Tanzania: prices stabilise as cement comes back online
19 October 2011

Cement supply and prices at the retail market in the city have stabilised after a major producer resumed full production. One of the Tanzania Portland Cement Company plants developed mechanical problems early last week and sent prices of the commodity skyrocketing.

Cement prices increased in Dar es Salaam by about KES2000 (US$20) per a 50kg bag last. Various outlets sold cement bags at between KES15,000-15,500 (US$150.2- 155.2) from KES13,000 (US$130) a week before.

The situation no appears back to normal. Twiga Cement managing director, Pascal Lesoinne said the company fixed the mechanical fault and restored its 25,000t production.“We experienced the problem in the last two weeks, but until end of last week we had already rectified the fault and resumed to our weekly production capacity of 25,000t,” he said.

Supplies have started to reach the market again in healthy volumes.  “We have started receiving the consignments from the orders that we pressed to the plant (TPCC)…we are now selling it at KES13,000,” Johnson Kisoki, a trader at Buguruni, a city suburb said. TPCC management said the plant was repaired and resumed production in the weekend.

He added that he believes prices rises was caused by profiteering by unscrupulous traders rather than by actual traders.

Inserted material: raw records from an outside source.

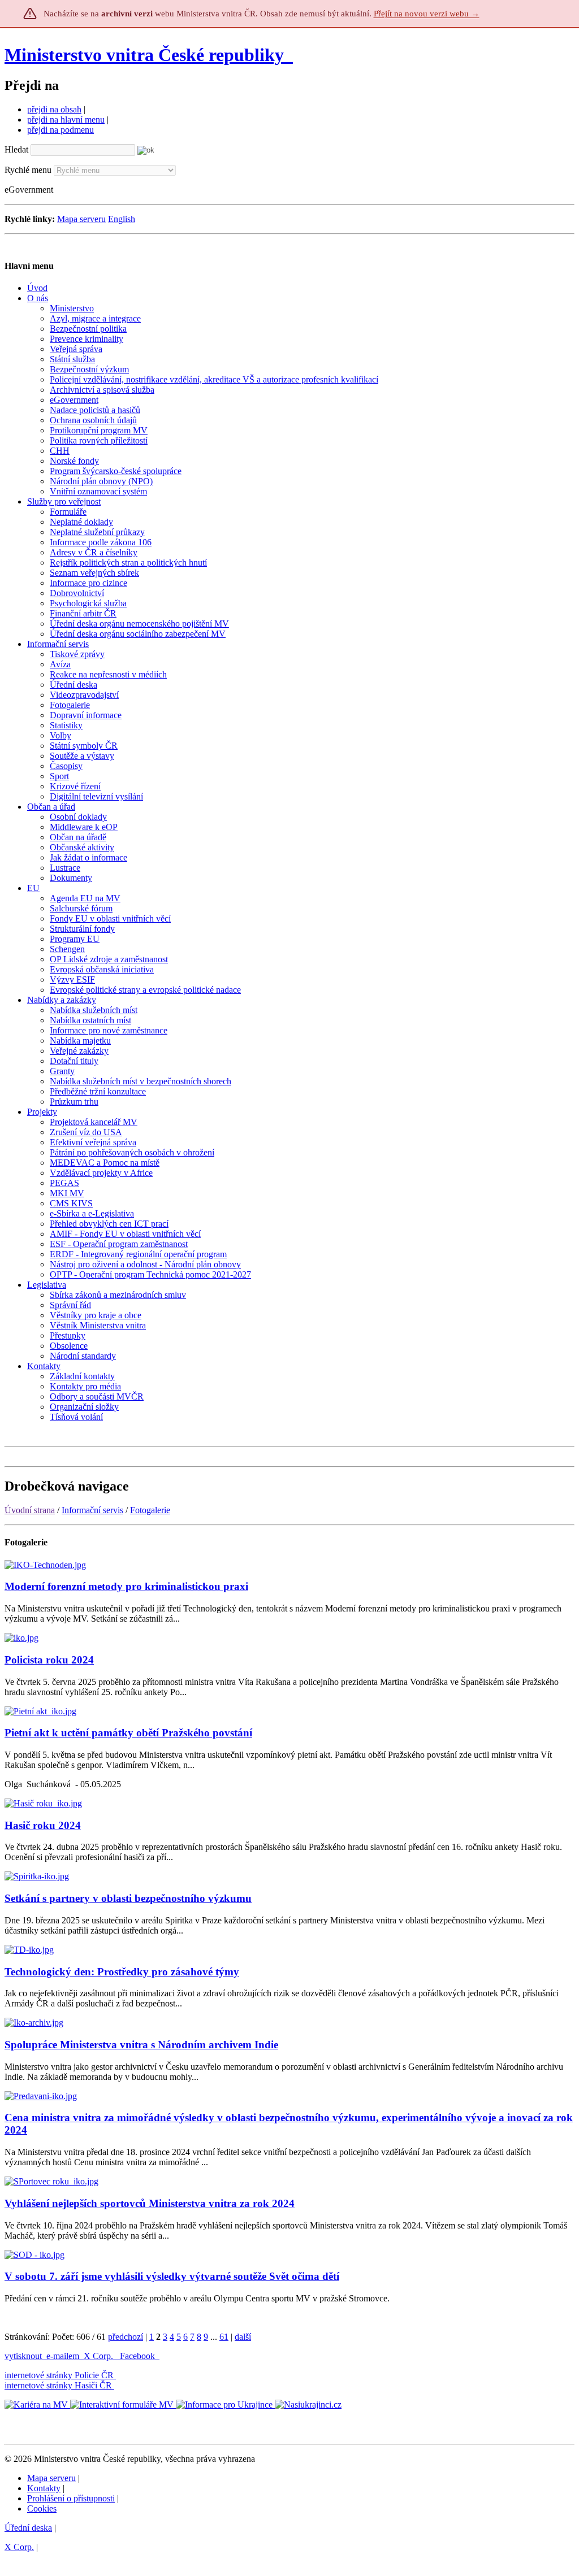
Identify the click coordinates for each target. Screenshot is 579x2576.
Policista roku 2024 (49, 1660)
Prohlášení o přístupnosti (71, 2498)
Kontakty (44, 2488)
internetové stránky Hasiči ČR (58, 2385)
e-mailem (62, 2356)
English (121, 219)
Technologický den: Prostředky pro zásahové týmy (122, 1972)
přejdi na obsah (54, 109)
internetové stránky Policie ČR (59, 2375)
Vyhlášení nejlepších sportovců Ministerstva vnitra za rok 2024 (150, 2203)
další (243, 2337)
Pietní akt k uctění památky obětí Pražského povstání (128, 1733)
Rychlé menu (28, 170)
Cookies (42, 2508)
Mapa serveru (81, 219)
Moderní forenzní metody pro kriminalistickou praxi (126, 1586)
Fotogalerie (150, 1510)
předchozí (125, 2337)
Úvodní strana (30, 1510)
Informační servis (92, 1510)
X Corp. (99, 2356)
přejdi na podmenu (60, 129)
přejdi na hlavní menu (66, 119)
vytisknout (23, 2356)
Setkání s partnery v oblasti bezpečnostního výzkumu (128, 1898)
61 (223, 2337)
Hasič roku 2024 (43, 1825)
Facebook (138, 2356)
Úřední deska (28, 2527)
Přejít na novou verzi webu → (426, 13)
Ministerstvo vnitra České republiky (144, 55)
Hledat (16, 149)
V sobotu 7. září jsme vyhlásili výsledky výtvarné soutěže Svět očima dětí (172, 2276)
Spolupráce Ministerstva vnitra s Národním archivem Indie (141, 2045)
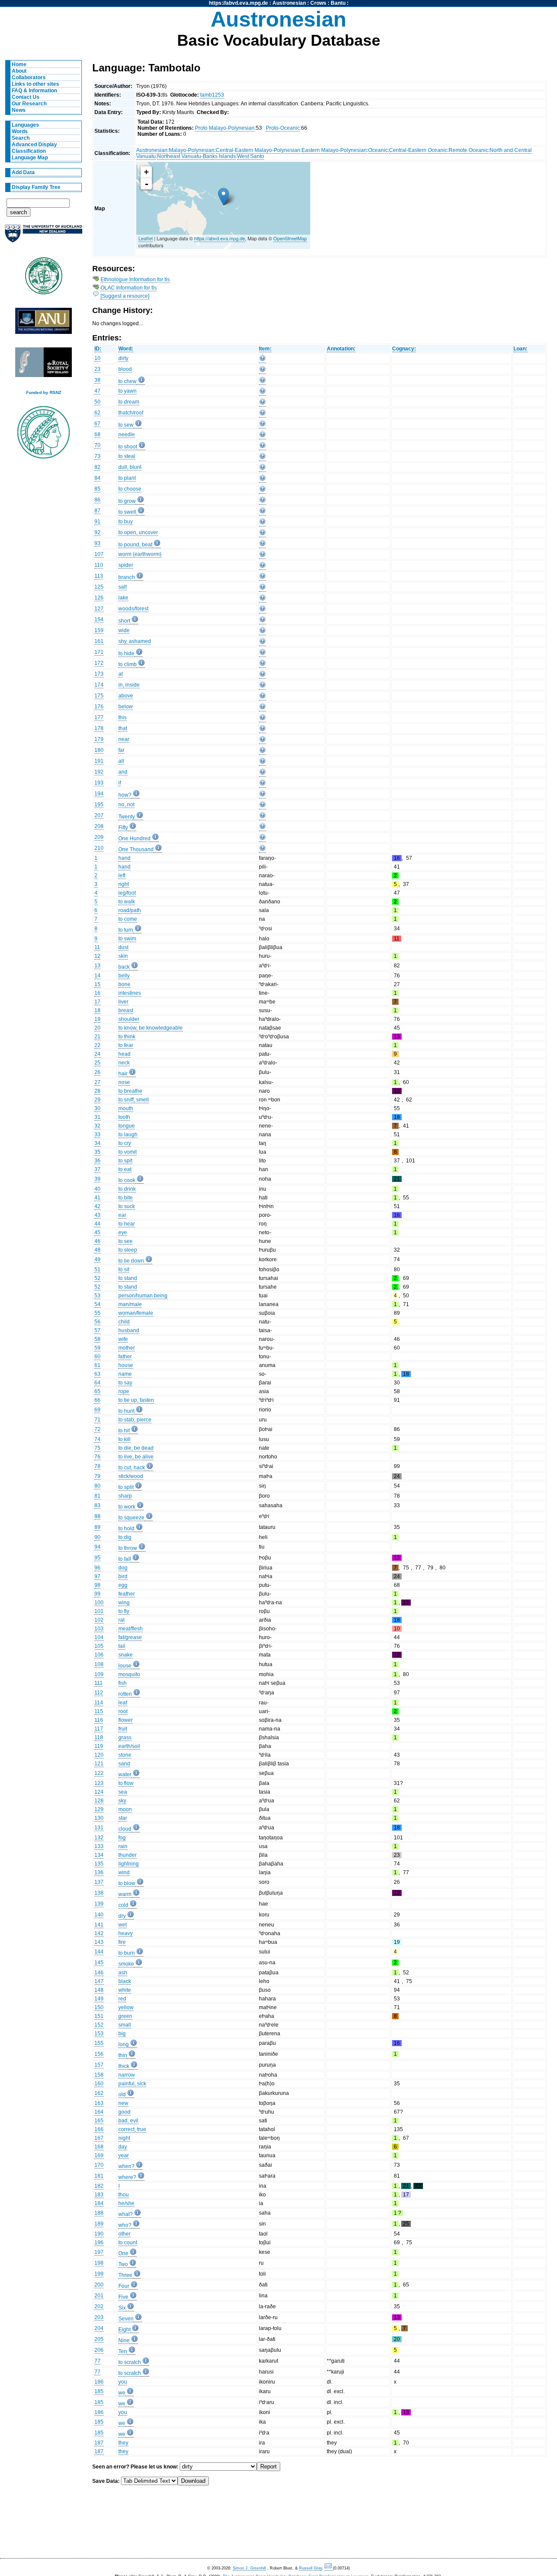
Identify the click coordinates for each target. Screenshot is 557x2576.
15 (97, 984)
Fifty (123, 828)
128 (99, 1801)
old (122, 2094)
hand (124, 858)
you (122, 2382)
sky (122, 1801)
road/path (129, 910)
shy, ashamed (134, 641)
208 (99, 826)
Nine (124, 2340)
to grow (127, 501)
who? (124, 2225)
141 (99, 1925)
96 (97, 1568)
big (122, 2033)
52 (97, 1278)
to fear (125, 1045)
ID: (97, 349)
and (123, 772)
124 (99, 1792)
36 (97, 1161)
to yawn (127, 391)
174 (99, 685)
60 (97, 1357)
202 (99, 2306)
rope (123, 1391)
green (125, 2016)
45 (97, 1232)
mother (126, 1348)
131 (99, 1828)
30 (97, 1108)
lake (123, 598)
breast (125, 1010)
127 (99, 609)
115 (98, 1711)
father (125, 1357)
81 (97, 1496)
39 (97, 1179)
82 (97, 467)
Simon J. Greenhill (249, 2568)
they (123, 2443)
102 (99, 1620)
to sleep (127, 1250)
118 (98, 1737)
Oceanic (378, 150)
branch (126, 577)
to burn (126, 1953)
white (124, 1990)
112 (98, 1693)
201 (99, 2296)
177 (99, 717)
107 (99, 554)
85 (97, 489)
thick (123, 2066)
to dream (128, 402)
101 (99, 1611)
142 (99, 1933)
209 (99, 837)
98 (97, 1585)
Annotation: (341, 349)
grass (124, 1737)
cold (123, 1905)
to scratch (129, 2362)
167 (99, 2138)
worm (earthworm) (139, 554)
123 (99, 1783)
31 (97, 1117)
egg (123, 1585)
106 (99, 1655)
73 (97, 456)
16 (97, 993)
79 (97, 1476)
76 (97, 1457)
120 (99, 1755)
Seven (126, 2319)
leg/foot (127, 893)
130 (99, 1818)
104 (99, 1637)
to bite (125, 1198)
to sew (126, 425)
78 (97, 1466)
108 (99, 1664)
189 (99, 2224)
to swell (127, 512)
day (122, 2147)
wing (124, 1602)
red (122, 1999)
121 (99, 1764)
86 (97, 500)
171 (99, 652)
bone (124, 984)
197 (99, 2252)
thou (123, 2195)
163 (99, 2103)
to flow (126, 1783)
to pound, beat (135, 545)
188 (99, 2213)
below (125, 707)
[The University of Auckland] (43, 237)
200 (99, 2285)
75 (97, 1448)
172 (99, 663)
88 (97, 1516)
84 (97, 478)
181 (99, 2176)
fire (122, 1942)
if (119, 783)
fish (122, 1683)
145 (99, 1963)
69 (97, 1410)
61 (97, 1365)
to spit (125, 1161)
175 (99, 696)
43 (97, 1215)
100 (99, 1602)
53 (97, 1296)
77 (97, 2361)
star (122, 1818)
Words (20, 131)
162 (99, 2093)
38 (97, 380)
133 (99, 1846)
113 (98, 576)
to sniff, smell (133, 1100)
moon (125, 1809)
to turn (125, 930)
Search (21, 138)
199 (99, 2274)
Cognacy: (404, 349)
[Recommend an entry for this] (262, 360)
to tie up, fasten (136, 1400)
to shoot (127, 447)
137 (99, 1882)
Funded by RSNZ (43, 392)
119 (98, 1746)
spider (125, 565)
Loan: (520, 349)
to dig (124, 1537)
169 (99, 2155)
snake (125, 1655)
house (125, 1365)
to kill (124, 1439)
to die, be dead (136, 1448)
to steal (126, 456)
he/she (126, 2203)
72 (97, 1429)
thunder (127, 1855)
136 (99, 1872)
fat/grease (130, 1637)
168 (99, 2147)
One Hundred (134, 838)
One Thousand (136, 849)
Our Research (29, 104)
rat (121, 1620)
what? (125, 2214)
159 (99, 630)
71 (97, 1420)
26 (97, 1072)
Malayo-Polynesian (192, 150)
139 (99, 1904)
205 (99, 2339)
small (124, 2025)
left (121, 875)
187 (99, 2443)
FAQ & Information (34, 91)
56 (97, 1322)
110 (98, 565)
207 (99, 815)
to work (126, 1507)
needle (126, 434)
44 (97, 1224)
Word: (125, 349)
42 (97, 1206)
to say (125, 1383)
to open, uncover (138, 532)
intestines (129, 993)
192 (99, 772)
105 (99, 1646)
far (121, 750)
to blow (126, 1883)
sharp (125, 1496)
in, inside (129, 685)
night (124, 2138)
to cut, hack (131, 1468)
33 (97, 1134)
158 (99, 2075)
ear (122, 1215)
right (123, 884)
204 (99, 2328)
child (124, 1322)
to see (125, 1241)
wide (124, 630)
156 (99, 2054)
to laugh (128, 1134)
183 (99, 2195)
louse (124, 1666)
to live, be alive (136, 1457)
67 (97, 424)
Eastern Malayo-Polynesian (334, 150)
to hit (124, 1431)
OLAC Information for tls (129, 288)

TPCC also known as Twiga Cement, which produces 25,000t weekly, supplies more than 60 per cent of cement to Dar es Salaam and neighbouring regions. Currently, its production covers approximately 40 per cent of domestic demand with the rest being covered by the remaining two factories, which are in Tanga and Mbeya. Tanzania’s cement industry has a total output of 3Mt against the country’s annual demand of 2.1Mt. But ongoing power shortages barely enables domestic producers to attain fully capacity production.

Due to the shortage of the cement in the recent years, East Africa Community finance ministers reduced Common External Tariff (CET) on cement from 40 per cent to 25 per cent, causing influx of cheap imported cement.Builders are increasingly resorting to imported cement from Pakistan and other Asian countries due to its affordability and it is reportedly to capture about 10 per cent of the local market.

However, the manufacturers have been complaining to the government for not reinstating the import duty even after the increased production capacity, to render them a level playing field as they grapple with increased competition.